Underhill had been hired as a captain by the colony to help train the militia. He was born Oct. 7, 1597 in England, the great-grandson of Hugh Underhill, who served as Keeper of the Wardrobe for Queen Elizabeth.
He then fled with his family to the Netherlands after his father got involved in a failed plot to overthrow the Queen. He lived in the Netherlands with a group of Puritan exiles until his early 30s. Then he and his wife, a Dutch woman named Helena de Hooch, emigrated to America aboard the Arbella during the Puritans’ Great Migration.
Things went well at first. John Underhill was appointed to the General Court and elected a Boston selectman in 1634. In 1636 he was sent to arrest Roger Williams, but Williams had already fled to Rhode Island. In 1637, Underhill headed the militia during the Pequot War. He later published an account of it called Newes from America.
Troubled John Underhill
But then it all fell apart.
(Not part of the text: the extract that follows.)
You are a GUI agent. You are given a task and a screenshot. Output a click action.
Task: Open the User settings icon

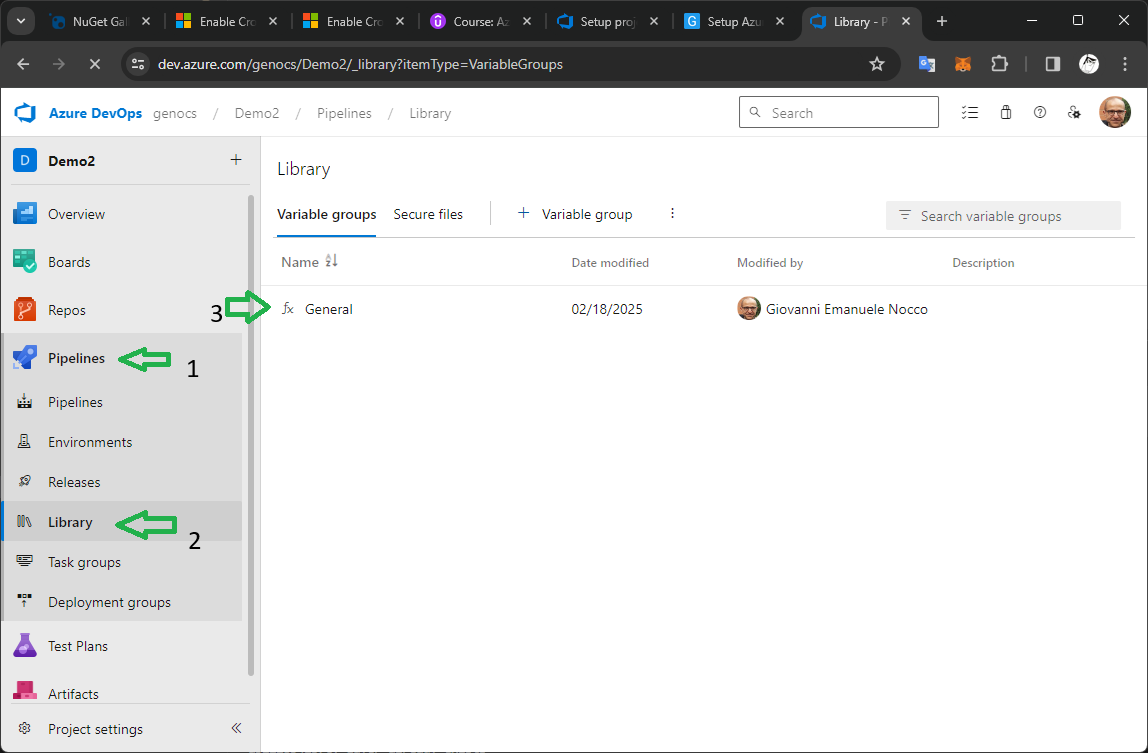[x=1074, y=113]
He supported the Rev. John Wheelwright’s unconventional theology, viewed as heresy by the Puritans. They banished Wheelwright and Anne Hutchinson from the colony. Then Underhill lost his job and found himself accused of adultery. He left for England, but couldn’t find work. So he returned to New England and settled in New Hampshire, where he became governor.
In 1641 the Massachusetts Puritans repealed his banishment and acquitted him of the charges of adultery.
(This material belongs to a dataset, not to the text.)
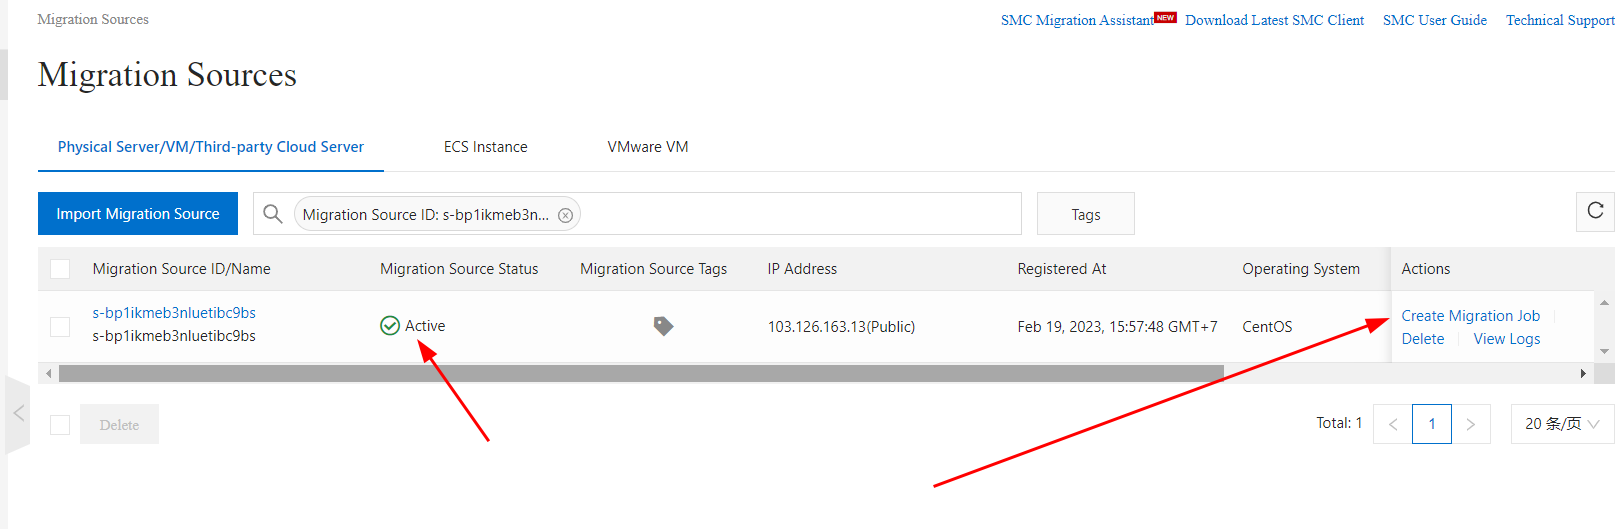Switch to the VMware VM tab
The width and height of the screenshot is (1615, 529).
tap(647, 147)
Puritan leader John Winthrop described Underhill’s plea for repentance in his journal on Sept. 3, 1640.
Underhill showed up in old clothes and a foul linen cap, apologized abjectly, weeping and blubbering and sighing. It worked.
Winthrop Gives an Account
According to Winthrop, God’s blessing brought Capt. John Underhill “to remorse for his foul sins.” The elders and others gave him a safe conduct to return to the church.
Underhill arrived when the magistrates, called the Court of Assistants, met. On Lecture Day, after the sermon, the pastor called him forth and let him speak.
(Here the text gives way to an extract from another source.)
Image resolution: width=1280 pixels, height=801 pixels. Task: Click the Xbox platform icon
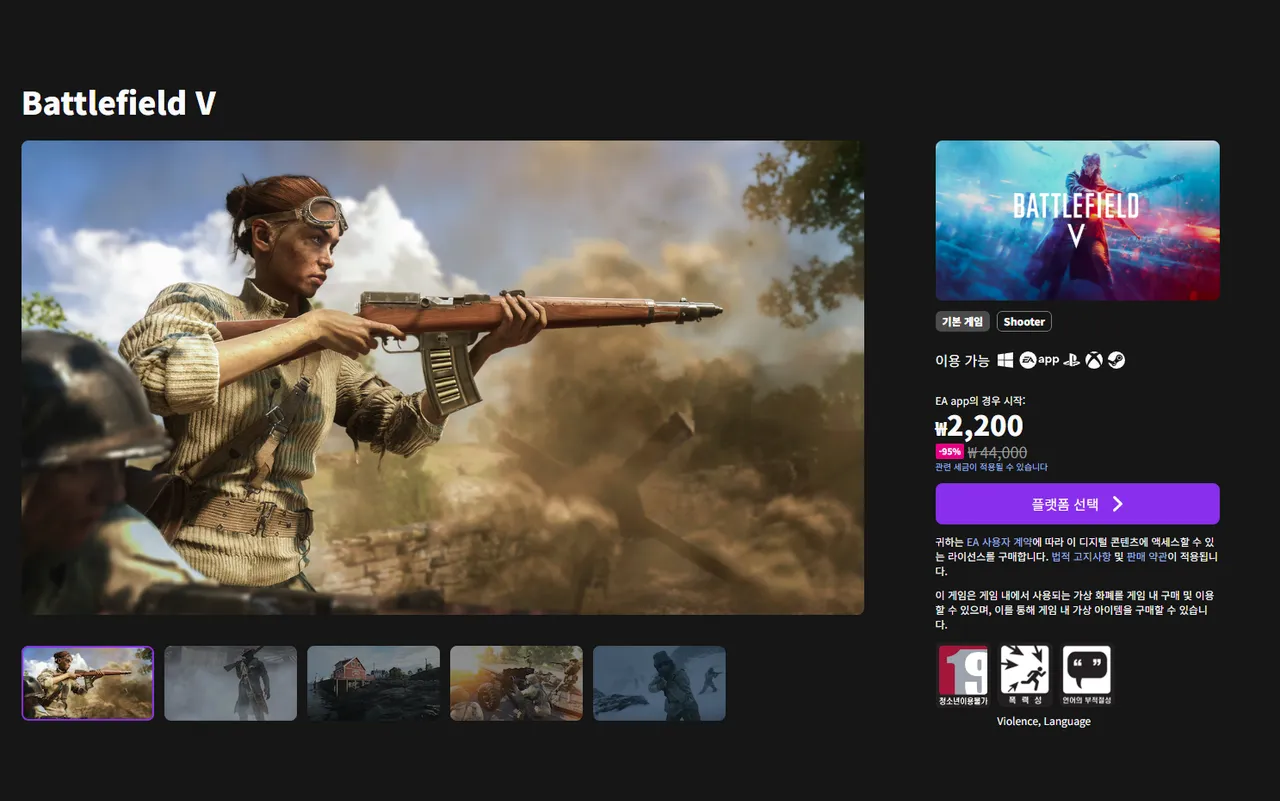[x=1094, y=360]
“[I]ndeed it was a spectacle which caused many weeping eyes, though it afforded matter of much rejoicing to behold the power of the Lord Jesus in his ordinances,” wrote Winthrop. “He came in his worst clothes (being accustomed to take great pride in his bravery and neatness) without a band, in a foul linen cap pulled close to his eyes,” he wrote.
With many deep sighs and an abundance of tears, he “lay open his wicked course, his adultery, his hypocrisy, his persecution of God’s people here, and especially his pride.”
Pride, noted Winthrop, caused all his troubles, along with “contempt of the magistrates.” Underhill described Satan’s power over him since his banishment. But then the “terrors of God came upon him, so he could have no rest.”
Underhill fell into such despair he considered suicide, but the Lord stopped him, “even when his sword was ready to have done the execution,” wrote Winthrop.
Bondslave of Satan
He faced many fearful temptations. In all of them, wrote Winthrop, “his heart shut up in hardness and impenitency as the bondslave of Satan.”
After a long time and many afflictions, the Lord broke his heart “and brought him to humble himself before him night and day with prayers and tears till his strength was wasted.”
Winthrop noted Underhill worn out with sorrow but could find no peace. Therefore he came back to the church. He spoke well, except his blubbering interrupted him, wrote Winthrop.
“All along he discovered a broken and melting heart, and gave good exhortations to take heed of such vanities and beginnings of evil as had occasioned his fall,” he wrote. In the end, Underhill “earnestly and humbly” asked the church to have compassion and deliver him from the hands of Satan.
The church let him back in. Then he confessed to the General Court, which met after the Court of Assistants, and asked for a pardon. They pardoned him for his sin against them, but not for his adultery. Instead, he won an acquittal.
Ladies’ Man
The problem with adultery was there had been no law against it when he committed it, wrote Winthrop. Underhill had confessed that he had solicited the woman in question for six months — which, noted Winthrop, “he thought no woman could have resisted.” He gained her affection, but it took that long to overcome her chastity. Once he did, “she was wholly at his will.”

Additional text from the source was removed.